• What the task asks: Without changing anything, set down every line shown below.

── Information supplied

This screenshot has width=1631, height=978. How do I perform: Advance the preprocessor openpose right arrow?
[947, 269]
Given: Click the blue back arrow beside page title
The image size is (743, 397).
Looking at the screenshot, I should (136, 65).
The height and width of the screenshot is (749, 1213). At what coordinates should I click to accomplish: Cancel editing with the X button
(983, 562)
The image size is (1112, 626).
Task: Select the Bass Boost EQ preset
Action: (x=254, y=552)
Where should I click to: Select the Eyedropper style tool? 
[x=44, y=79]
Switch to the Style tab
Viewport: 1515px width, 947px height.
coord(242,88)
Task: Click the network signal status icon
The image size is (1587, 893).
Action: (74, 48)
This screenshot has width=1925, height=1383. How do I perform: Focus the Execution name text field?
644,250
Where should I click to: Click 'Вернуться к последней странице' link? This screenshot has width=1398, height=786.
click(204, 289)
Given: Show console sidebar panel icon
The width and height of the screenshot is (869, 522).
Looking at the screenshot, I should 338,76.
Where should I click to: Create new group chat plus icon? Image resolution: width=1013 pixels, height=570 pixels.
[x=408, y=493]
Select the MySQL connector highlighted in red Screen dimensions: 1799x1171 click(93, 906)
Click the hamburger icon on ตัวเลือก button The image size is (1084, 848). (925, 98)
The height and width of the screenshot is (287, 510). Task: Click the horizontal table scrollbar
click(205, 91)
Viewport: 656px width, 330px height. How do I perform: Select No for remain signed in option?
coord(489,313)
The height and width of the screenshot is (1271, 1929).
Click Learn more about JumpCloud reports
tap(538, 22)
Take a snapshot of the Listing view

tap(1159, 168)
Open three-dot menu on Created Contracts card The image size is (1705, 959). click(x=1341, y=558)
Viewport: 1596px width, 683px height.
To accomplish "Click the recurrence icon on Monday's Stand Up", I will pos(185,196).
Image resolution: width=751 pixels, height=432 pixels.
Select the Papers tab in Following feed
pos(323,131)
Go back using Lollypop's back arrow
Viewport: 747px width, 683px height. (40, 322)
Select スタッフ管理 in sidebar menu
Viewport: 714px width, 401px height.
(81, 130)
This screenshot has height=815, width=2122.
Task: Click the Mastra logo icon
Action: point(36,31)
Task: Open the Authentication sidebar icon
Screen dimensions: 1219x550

────

• Result for this task:
This screenshot has width=1631, height=978. How do I perform: Advance the preprocessor openpose right arrow?
[947, 269]
Given: Click the blue back arrow beside page title
The image size is (743, 397).
Looking at the screenshot, I should (136, 65).
The height and width of the screenshot is (749, 1213). At what coordinates should I click to accomplish: Cancel editing with the X button
(983, 562)
The image size is (1112, 626).
Task: Select the Bass Boost EQ preset
Action: (x=254, y=552)
Where should I click to: Select the Eyedropper style tool? 
[x=44, y=79]
Switch to the Style tab
Viewport: 1515px width, 947px height.
coord(242,88)
Task: Click the network signal status icon
The image size is (1587, 893).
Action: (74, 48)
This screenshot has width=1925, height=1383. How do I perform: Focus the Execution name text field?
644,250
Where should I click to: Click 'Вернуться к последней странице' link? This screenshot has width=1398, height=786.
click(204, 289)
Given: Show console sidebar panel icon
The width and height of the screenshot is (869, 522).
Looking at the screenshot, I should 338,76.
Where should I click to: Create new group chat plus icon? Image resolution: width=1013 pixels, height=570 pixels.
[x=408, y=493]
Select the MySQL connector highlighted in red Screen dimensions: 1799x1171 click(93, 906)
Click the hamburger icon on ตัวเลือก button The image size is (1084, 848). (925, 98)
The height and width of the screenshot is (287, 510). Task: Click the horizontal table scrollbar
click(205, 91)
Viewport: 656px width, 330px height. How do I perform: Select No for remain signed in option?
coord(489,313)
The height and width of the screenshot is (1271, 1929).
Click Learn more about JumpCloud reports
tap(538, 22)
Take a snapshot of the Listing view

tap(1159, 168)
Open three-dot menu on Created Contracts card The image size is (1705, 959). click(x=1341, y=558)
Viewport: 1596px width, 683px height.
To accomplish "Click the recurrence icon on Monday's Stand Up", I will pos(185,196).
Image resolution: width=751 pixels, height=432 pixels.
Select the Papers tab in Following feed
pos(323,131)
Go back using Lollypop's back arrow
Viewport: 747px width, 683px height. (40, 322)
Select スタッフ管理 in sidebar menu
Viewport: 714px width, 401px height.
(81, 130)
This screenshot has height=815, width=2122.
Task: Click the Mastra logo icon
Action: point(36,31)
Task: Open the Authentication sidebar icon
Screen dimensions: 1219x550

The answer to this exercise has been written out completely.